COSA FARE:
Estrai senza modifiche, dal testo su padre Enrico, il passo che si apre con le parole "Padre Enrico ed" e si chiude con "dell’unzione degli infermi.".

TESTO DA LEGGERE:
────────
Padre Enrico è a Torrette da 13 anni, sacerdote da 18. «Non ho mai visto una situazione simile - racconta -. Anche perché si tratta di un momento veramente particolare. I malati del Covid non hanno nessuno dei familiari con loro, senza affetti e contatti con i loro cari. E gli stessi familiari vivono con angoscia questi momenti, senza poterli vedere neanche una volta deceduti. È veramente triste ma occorre andare avanti». Padre Enrico è anconetano del Sacro Cuore, chiesa in cui ha prima fatto il chierichetto e poi diventato sacerdote il 4 aprile 2002, dalle mani di mons. Franco Festorazzi, ispirato da padre Bernardino nel suo percorso spirituale. Prima aveva fatto il pilota d’aerei poi la chiamata del Signore e la sua discesa in campo per diffondere la parola del Vangelo. «Ci vuole tanta fede e coraggio in questi momenti - afferma - La fede è necessaria, il coraggio ce l’infonde Gesù. Del resto il Signore ci ha chiamato a fare quello che facciamo in maniera appassionata ma mi sento di dire che in fondo non facciamo nulla di straordinario. Aiutiamo solo il prossimo». Il suo pensiero, piuttosto, va a medici, infermieri e personale sanitario. «Sono encomiabili. Loro sono i veri eroi. Si spendono senza sosta, anche con pochi ed adeguati sussidi sanitari. Alcuni di loro preferiscono alloggiare lontano da casa per non infettare i loro cari e quindi da giorni non vedono i loro familiari. Parliamo con loro - conclude - cercando di essere disponibile anche per i sacramenti. Per raccogliere il loro stato d’animo. Così come cerchiamo di essere vicini anche agli altri ammalati non Covid 19, e ce ne sono tanti perché le altre malattie, specialmente quelle oncologiche, non vanno in ferie». 

Padre Enrico ed i suoi due confratelli hanno anche sperimentato l’esperienza della clinica di Rianimazione. «Sovente siamo lì per dare per dare il sacramento dell’unzione degli infermi.

Questa mattina (ieri ndr.) l’ho fatto per due volte (una per un missionario saveriano che purtroppo non ce l’ha fatta). Chiaramente mi hanno bardato con tuta, guanti e mascherine, per entrare nel reparto». Ma cosa è cambiato nell’ospedale di Torrette in questi ultimi giorni? «La normale operatività è stravolta da questa emergenza. Noi continuiamo a svolgere il nostro servizio perché i malati hanno bisogno anche del sostegno spirituale, oltre che di quello medico. Siamo dei pastori e siamo chiamati a stare vicino alle persone, anche dando la vita. Numerosi santi che la Chiesa ha canonizzato dimostrano questo, ad esempio san Carlo Borromeo era giovane e aveva tutta la vita davanti, ma quando c’è stata la peste a Milano è stato il primo ad assistere gli appestati».
────────
DATI MOSTRATI:
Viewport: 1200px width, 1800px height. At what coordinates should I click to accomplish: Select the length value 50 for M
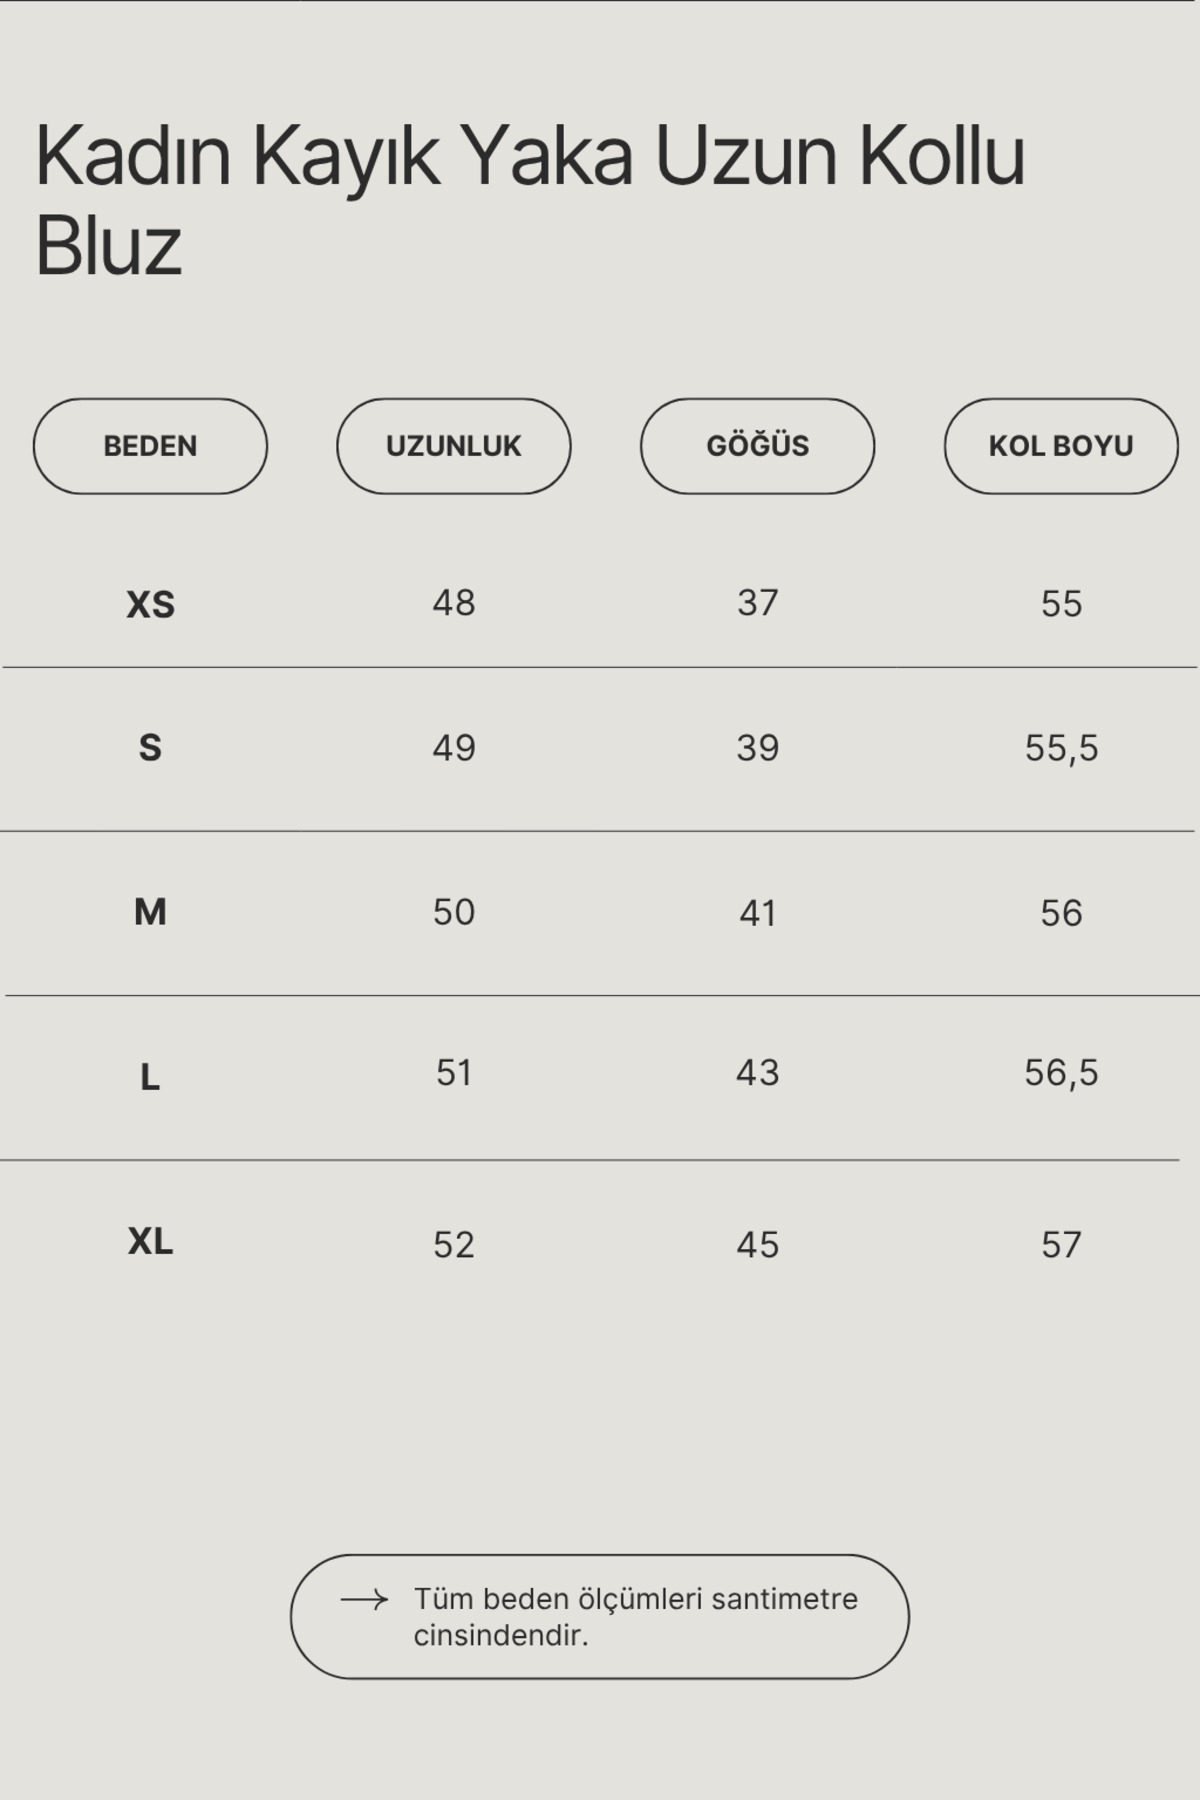pyautogui.click(x=454, y=912)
────────
COMPITO SVOLTO:
Padre Enrico ed i suoi due confratelli hanno anche sperimentato l’esperienza della clinica di Rianimazione. «Sovente siamo lì per dare per dare il sacramento dell’unzione degli infermi.